■ **Provided text**
:::::

Guide

PNG vs JPG: which format should you use?

PNG and JPG solve different image problems. Choosing between them requires understanding compression, transparency, content type, and the downstream systems that will consume your image.

Decision

Start with the content type

Photos fit JPG. Screenshots, logos, and text-heavy graphics fit PNG. The content type is the strongest signal for format choice.

Photographic content and continuous tone

Photographs contain millions of subtly varying colors, smooth gradients, and complex detail that the human eye processes holistically rather than edge-by-edge. JPG's lossy compression is specifically engineered for this type of content. It works by discarding high-frequency information that the eye is less sensitive to, which means a quality 80 JPG of a landscape photo can be one-tenth the file size of a PNG with virtually no perceptible quality loss. The compression artifacts that JPG introduces, such as blockiness and chroma smearing, are hidden by the complexity of the photographic scene. This is why digital cameras, smartphones, social media platforms, and e-commerce sites all default to JPG for photographs. If your image is a portrait, a product photo, a landscape, or any image dominated by continuous color variation, JPG is almost always the correct format.

:::::

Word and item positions
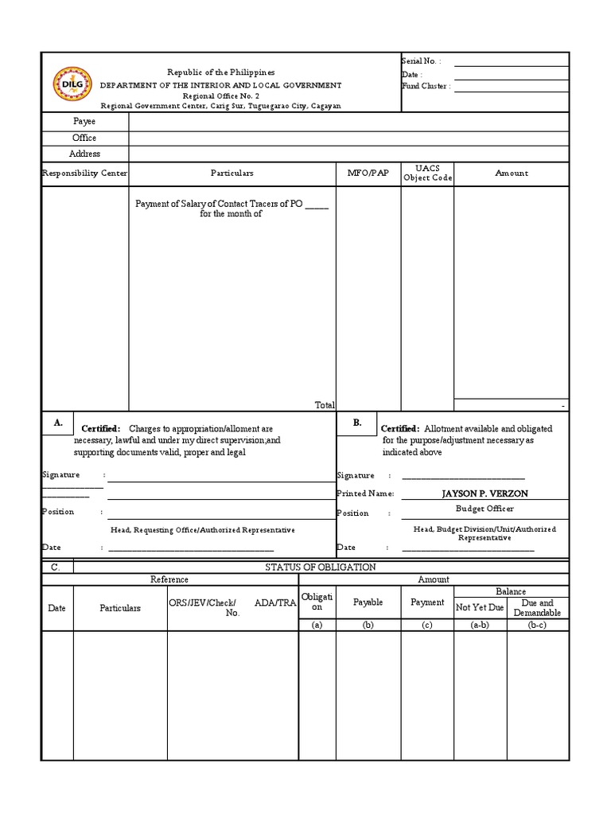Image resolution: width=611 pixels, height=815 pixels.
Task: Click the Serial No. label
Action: click(x=422, y=61)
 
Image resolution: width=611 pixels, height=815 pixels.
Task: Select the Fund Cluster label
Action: click(x=426, y=86)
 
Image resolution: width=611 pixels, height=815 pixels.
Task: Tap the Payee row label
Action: click(x=84, y=122)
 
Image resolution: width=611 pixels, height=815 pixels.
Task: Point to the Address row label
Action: click(x=84, y=154)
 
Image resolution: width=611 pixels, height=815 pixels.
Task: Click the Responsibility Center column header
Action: click(x=84, y=173)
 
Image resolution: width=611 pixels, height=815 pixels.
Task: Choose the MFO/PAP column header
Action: click(x=368, y=173)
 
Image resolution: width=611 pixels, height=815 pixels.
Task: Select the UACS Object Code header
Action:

:::::

■ **Complete the following**
**a)** In the PNG vs JPG guide, what is named as the strongest signal for format choice?
**b)** Retype the passage of the PNG vs JPG guide that begins at the words "Photographs contain millions" and stops after "the correct format.".
**c)** Which things does the PNG vs JPG guide say all default to JPG for photographs? List each one.
Rely only on the text to complete the tasks.

■ **Task results**
**a)** The content type.

**b)**
Photographs contain millions of subtly varying colors, smooth gradients, and complex detail that the human eye processes holistically rather than edge-by-edge. JPG's lossy compression is specifically engineered for this type of content. It works by discarding high-frequency information that the eye is less sensitive to, which means a quality 80 JPG of a landscape photo can be one-tenth the file size of a PNG with virtually no perceptible quality loss. The compression artifacts that JPG introduces, such as blockiness and chroma smearing, are hidden by the complexity of the photographic scene. This is why digital cameras, smartphones, social media platforms, and e-commerce sites all default to JPG for photographs. If your image is a portrait, a product photo, a landscape, or any image dominated by continuous color variation, JPG is almost always the correct format.

**c)**
- Digital cameras
- Smartphones
- Social media platforms
- E-commerce sites